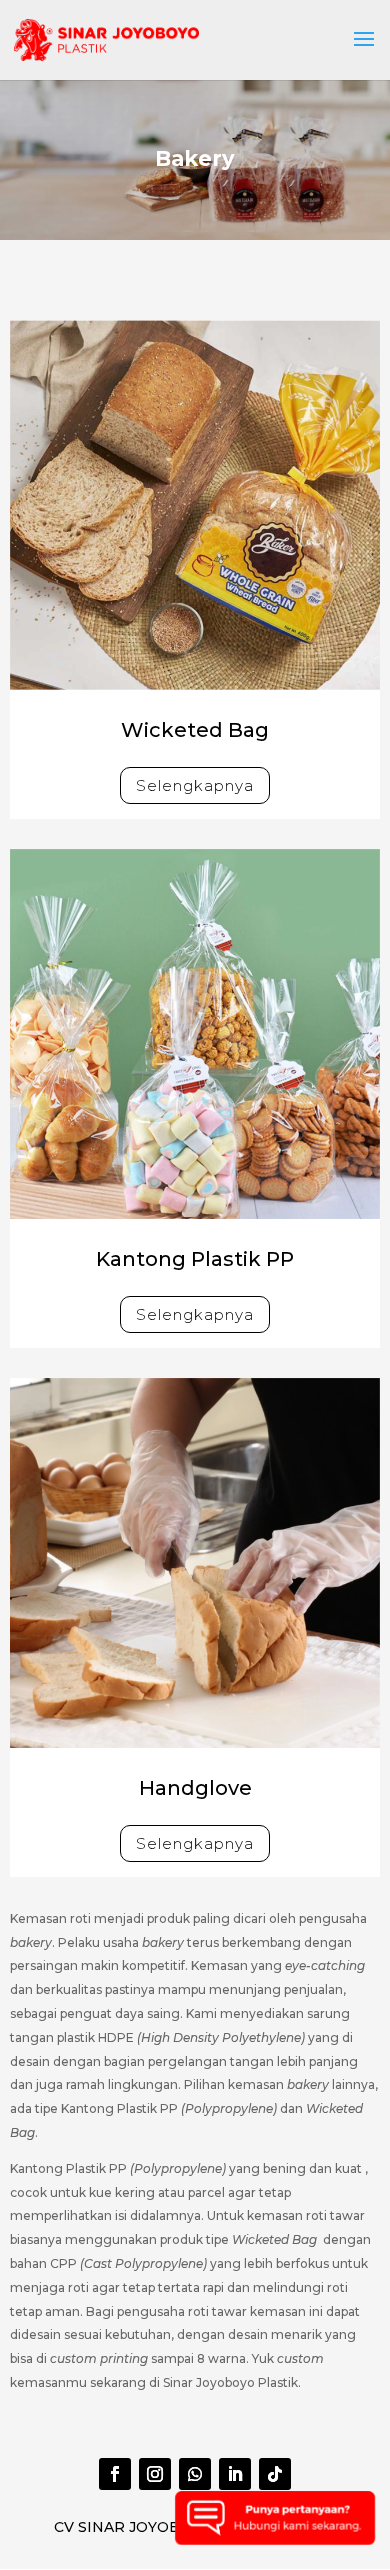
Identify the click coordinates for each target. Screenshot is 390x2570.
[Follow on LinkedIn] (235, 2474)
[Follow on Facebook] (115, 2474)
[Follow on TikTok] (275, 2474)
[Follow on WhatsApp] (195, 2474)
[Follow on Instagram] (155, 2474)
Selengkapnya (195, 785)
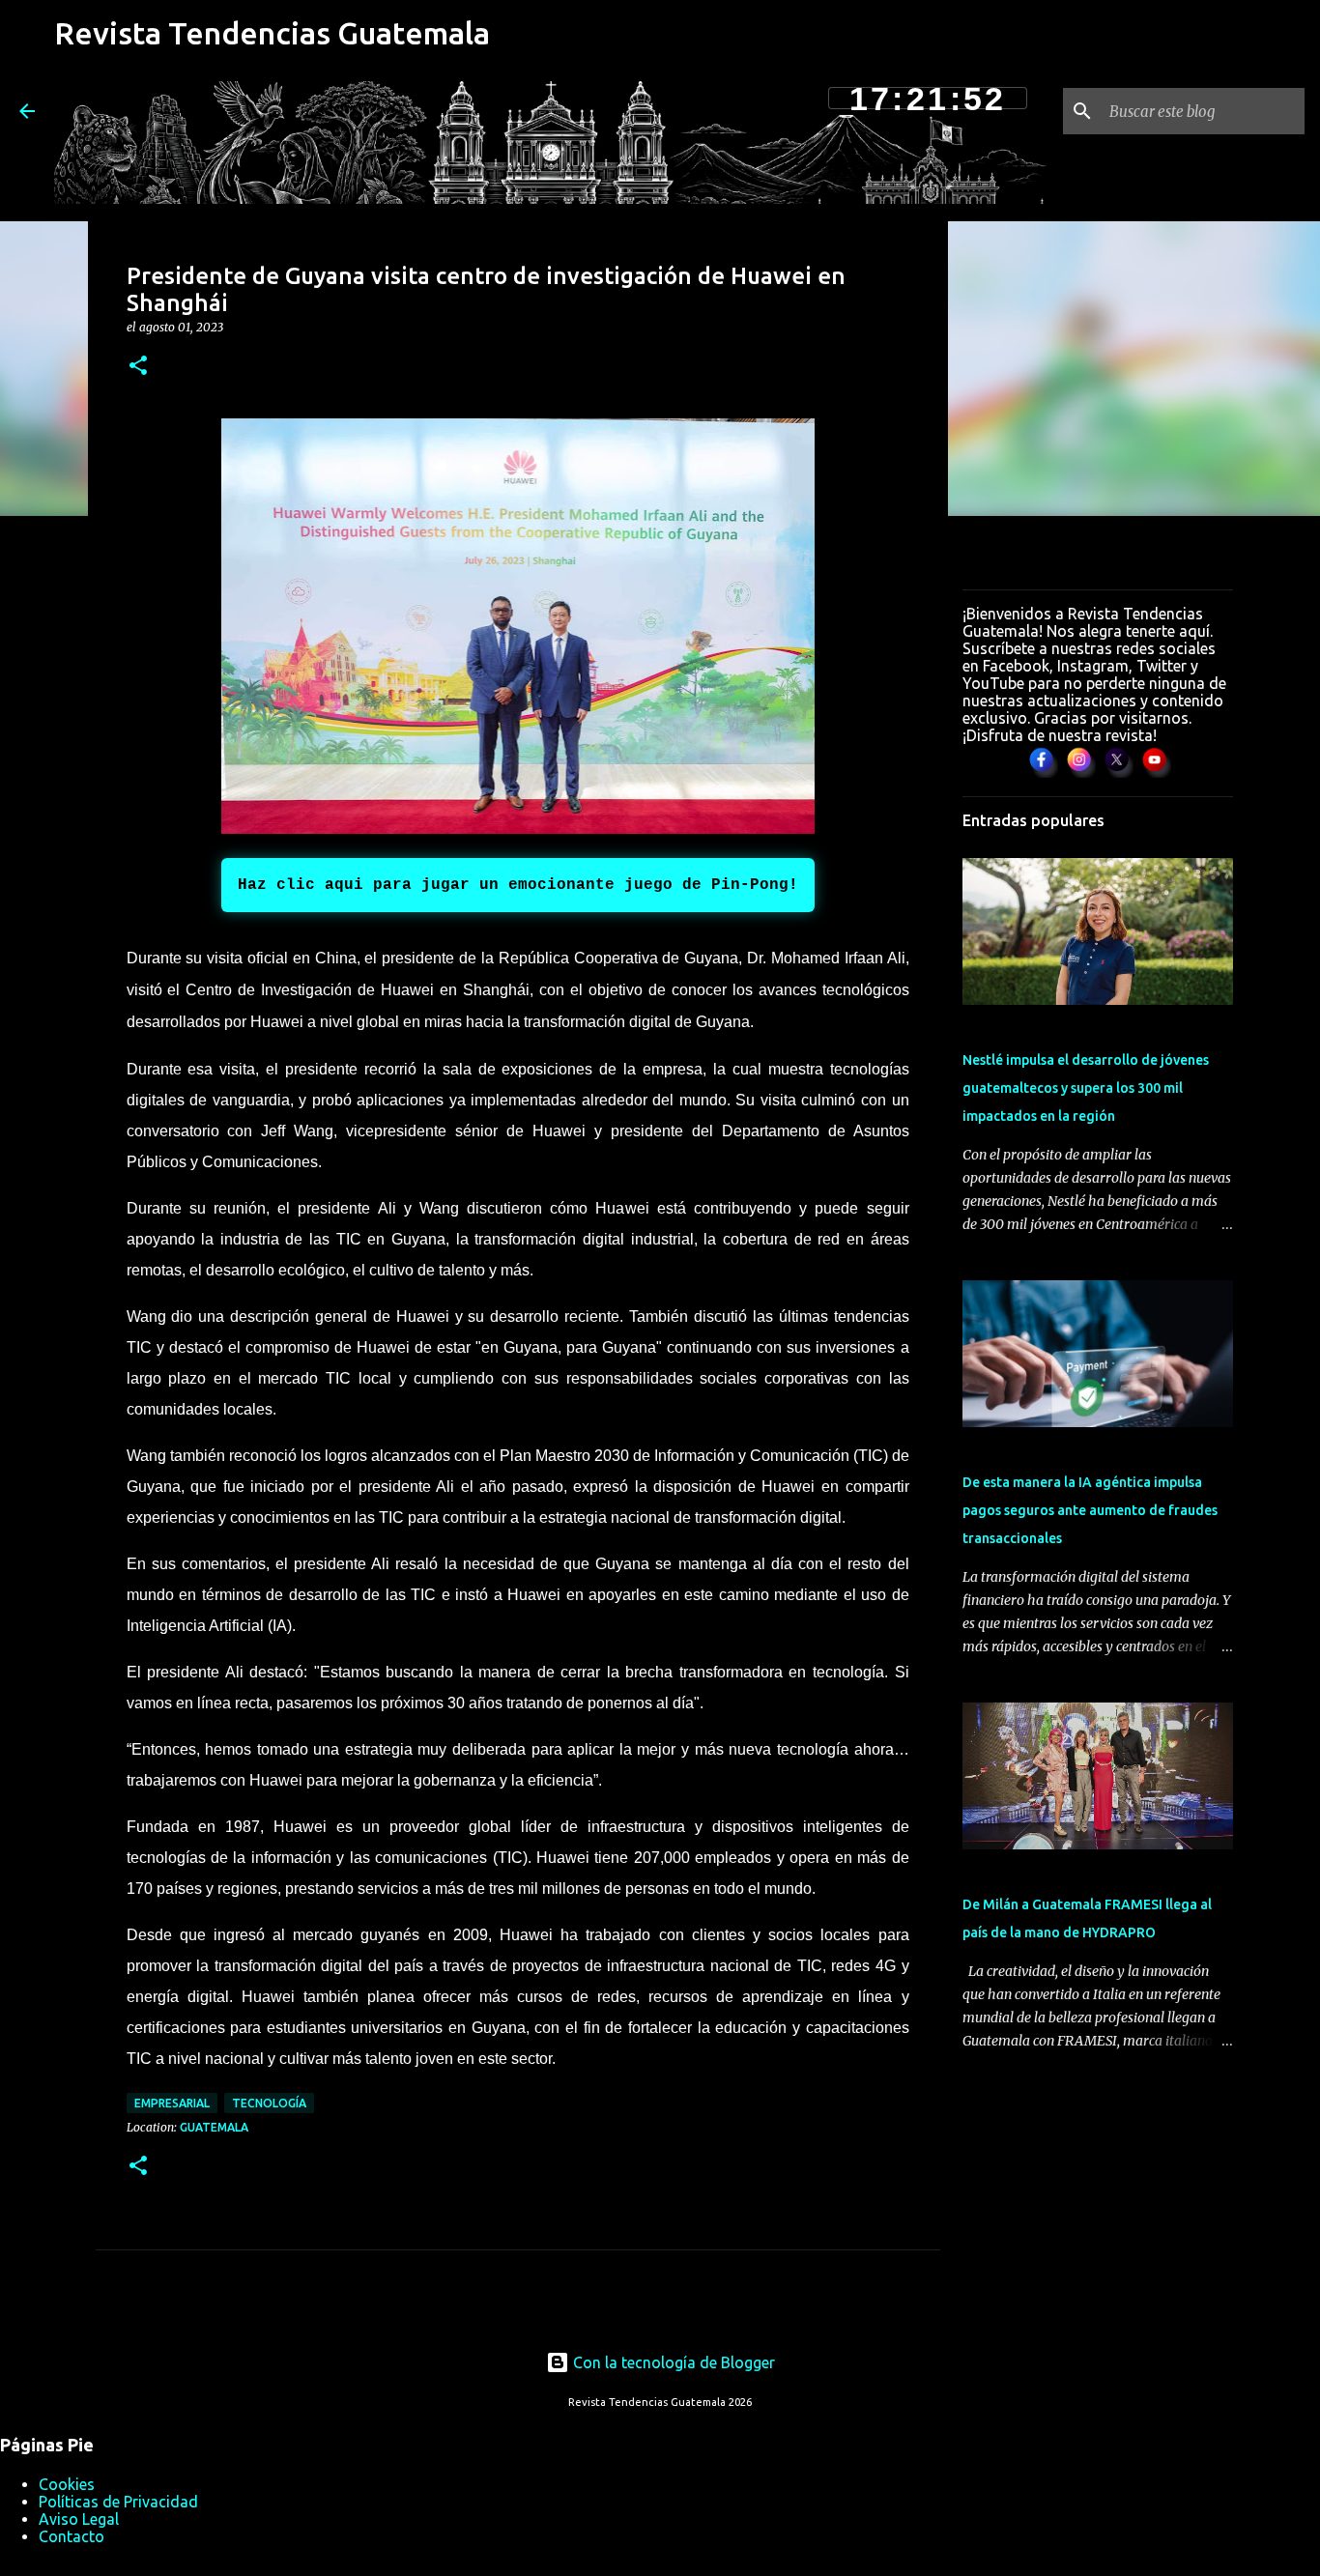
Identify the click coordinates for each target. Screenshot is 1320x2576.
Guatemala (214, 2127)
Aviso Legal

□ □ □ □ □

## Task to complete
Write out exactly the lines beginning with the line that holds "[Follow on Instagram] (155, 2474)" and ending with the final line of the data, both ends included, without the pictures.

## Output for this exercise
[Follow on Instagram] (155, 2474)
Selengkapnya (195, 785)
Identify the click coordinates for each target. Screenshot is 1320x2576.
Guatemala (214, 2127)
Aviso Legal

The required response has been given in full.